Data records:
——————————
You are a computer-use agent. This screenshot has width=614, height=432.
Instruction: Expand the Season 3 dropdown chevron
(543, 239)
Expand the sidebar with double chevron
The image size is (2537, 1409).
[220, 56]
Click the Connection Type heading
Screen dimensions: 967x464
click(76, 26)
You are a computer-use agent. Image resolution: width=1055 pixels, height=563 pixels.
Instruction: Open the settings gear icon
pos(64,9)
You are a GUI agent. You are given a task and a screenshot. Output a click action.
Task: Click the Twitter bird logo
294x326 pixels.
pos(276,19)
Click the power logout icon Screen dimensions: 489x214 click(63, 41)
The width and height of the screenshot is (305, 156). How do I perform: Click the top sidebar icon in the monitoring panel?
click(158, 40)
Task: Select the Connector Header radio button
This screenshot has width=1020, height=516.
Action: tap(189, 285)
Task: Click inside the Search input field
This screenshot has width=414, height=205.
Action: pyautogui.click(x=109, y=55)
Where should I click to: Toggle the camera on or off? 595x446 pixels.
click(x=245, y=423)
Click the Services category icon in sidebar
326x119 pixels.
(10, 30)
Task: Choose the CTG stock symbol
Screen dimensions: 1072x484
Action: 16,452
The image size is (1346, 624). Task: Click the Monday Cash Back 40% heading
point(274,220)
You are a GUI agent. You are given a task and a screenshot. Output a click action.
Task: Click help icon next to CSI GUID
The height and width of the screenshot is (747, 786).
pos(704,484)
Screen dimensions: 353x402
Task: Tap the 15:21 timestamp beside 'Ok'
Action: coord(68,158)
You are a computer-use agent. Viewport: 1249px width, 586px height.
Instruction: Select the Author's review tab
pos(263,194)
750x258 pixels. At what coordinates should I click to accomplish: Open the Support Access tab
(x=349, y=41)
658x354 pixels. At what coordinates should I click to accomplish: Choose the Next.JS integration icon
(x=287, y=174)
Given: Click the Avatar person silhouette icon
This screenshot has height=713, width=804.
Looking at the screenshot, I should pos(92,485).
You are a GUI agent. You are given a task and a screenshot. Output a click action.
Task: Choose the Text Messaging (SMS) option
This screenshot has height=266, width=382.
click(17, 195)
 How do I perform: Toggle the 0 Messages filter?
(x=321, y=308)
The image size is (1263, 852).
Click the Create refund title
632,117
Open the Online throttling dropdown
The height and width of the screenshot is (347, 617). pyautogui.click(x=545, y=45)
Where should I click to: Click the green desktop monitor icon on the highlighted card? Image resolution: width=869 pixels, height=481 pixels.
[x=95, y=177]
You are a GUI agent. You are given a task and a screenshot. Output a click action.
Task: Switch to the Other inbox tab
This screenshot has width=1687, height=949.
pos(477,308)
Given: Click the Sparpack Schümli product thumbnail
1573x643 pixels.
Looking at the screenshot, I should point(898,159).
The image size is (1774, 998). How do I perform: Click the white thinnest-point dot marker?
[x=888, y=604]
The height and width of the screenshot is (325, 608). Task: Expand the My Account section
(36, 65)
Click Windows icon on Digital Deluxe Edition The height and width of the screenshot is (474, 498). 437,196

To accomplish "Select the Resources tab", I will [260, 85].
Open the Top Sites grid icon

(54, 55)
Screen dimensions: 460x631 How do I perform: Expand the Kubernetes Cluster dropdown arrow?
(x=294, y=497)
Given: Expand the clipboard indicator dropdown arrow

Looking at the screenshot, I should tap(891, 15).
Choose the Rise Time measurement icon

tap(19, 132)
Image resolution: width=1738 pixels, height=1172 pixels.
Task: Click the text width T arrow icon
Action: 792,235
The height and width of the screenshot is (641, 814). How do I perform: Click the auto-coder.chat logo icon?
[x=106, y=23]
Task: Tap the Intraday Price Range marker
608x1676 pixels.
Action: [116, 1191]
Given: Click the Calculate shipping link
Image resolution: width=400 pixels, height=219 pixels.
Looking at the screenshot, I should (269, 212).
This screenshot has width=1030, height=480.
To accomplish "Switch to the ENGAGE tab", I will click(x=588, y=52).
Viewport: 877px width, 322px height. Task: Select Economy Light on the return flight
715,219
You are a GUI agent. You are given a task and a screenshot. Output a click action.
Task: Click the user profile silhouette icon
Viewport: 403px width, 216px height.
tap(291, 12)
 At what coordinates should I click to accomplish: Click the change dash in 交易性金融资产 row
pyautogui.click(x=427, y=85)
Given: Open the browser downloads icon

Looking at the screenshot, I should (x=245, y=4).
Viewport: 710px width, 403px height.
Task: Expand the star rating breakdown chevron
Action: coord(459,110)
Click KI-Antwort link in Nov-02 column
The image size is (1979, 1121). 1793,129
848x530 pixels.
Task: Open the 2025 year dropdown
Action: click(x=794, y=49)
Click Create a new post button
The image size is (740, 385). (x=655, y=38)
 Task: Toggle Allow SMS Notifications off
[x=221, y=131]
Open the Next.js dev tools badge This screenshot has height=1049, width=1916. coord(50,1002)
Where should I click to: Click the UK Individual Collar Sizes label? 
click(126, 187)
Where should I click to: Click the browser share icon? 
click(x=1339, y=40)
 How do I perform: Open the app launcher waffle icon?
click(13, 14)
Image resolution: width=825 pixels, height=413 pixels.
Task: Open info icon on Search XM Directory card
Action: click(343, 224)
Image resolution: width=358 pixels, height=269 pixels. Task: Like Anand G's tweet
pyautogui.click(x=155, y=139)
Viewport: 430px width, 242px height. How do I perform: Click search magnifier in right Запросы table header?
——————————
Task goal: Count the lines in the items above that contain the string "Choose", treating uppercase and lowercase as distinct. Reply with the number alone.

Task response: 4